Object encoding and identification is crucial for many robotic tasks such as autonomous exploration and semantic relocalization. Existing works heavily rely on the tracking of detected objects but have difficulty to recall revisited objects precisely. In this work, we propose a novel object encoding method, AirCode, based on a graph of key-points. To be robust to the number of key-points detected, we propose a feature sparse encoding and object dense encoding method to ensure that each key-point can only affect a small part of the object descriptors, leading it to be robust to viewpoint changes, scaling, occlusion, and even object deformation.

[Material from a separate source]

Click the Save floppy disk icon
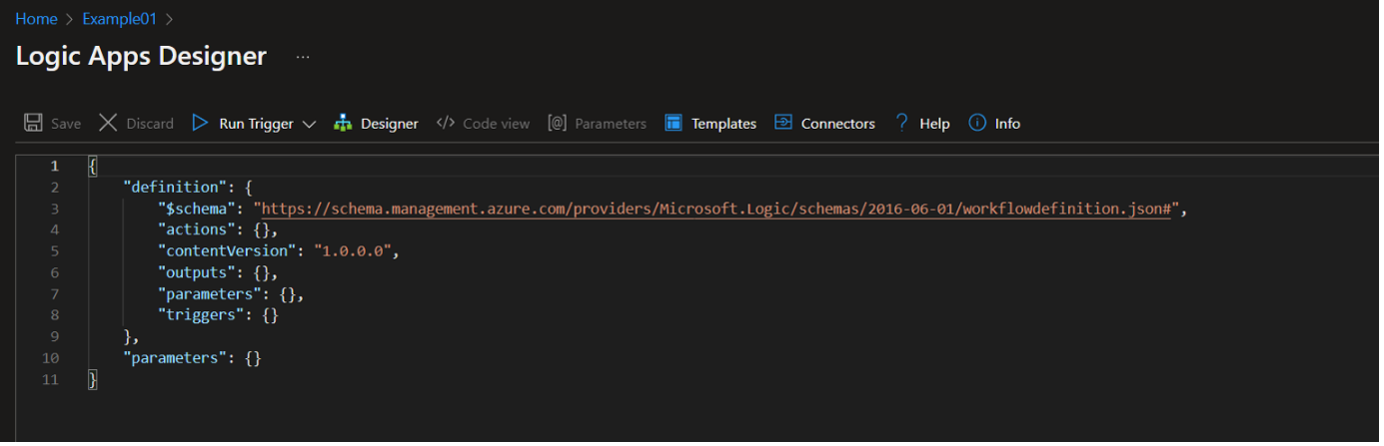The width and height of the screenshot is (1384, 446). point(33,123)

To save computational resources, object matching in SLAM is often based on key-point features, as the feature-based SLAM methods are still widely used. Inspired by the recent progresses in deep learning-based key-point detector and feature matching methods, it becomes intuitive to encode an object via a group of key-points in an end-to-end manner, where the key-points on the same object form a graph neural network. Therefore, we can take the graph embeddings as the object descriptors.

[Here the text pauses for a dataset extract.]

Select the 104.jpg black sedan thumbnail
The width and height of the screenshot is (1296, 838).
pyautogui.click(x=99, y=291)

During robot exploration, robots often observe part of the objects due to occlusion and different viewpoints, resulting in that the object key-points only have a small overlap across different frames. Therefore, the key-points graph embedding will be easily affected, which makes it difficult to directly apply a graph network. To solve this problem, we argue that a key-point descriptor should have a sparse effect on the object embedding. This means that only a few positions of an object descriptor can be affected if a key-point is added or removed from an object graph. To achieve this, we propose a sparse object encoding method, which is robust to the change of viewpoint and object deformation.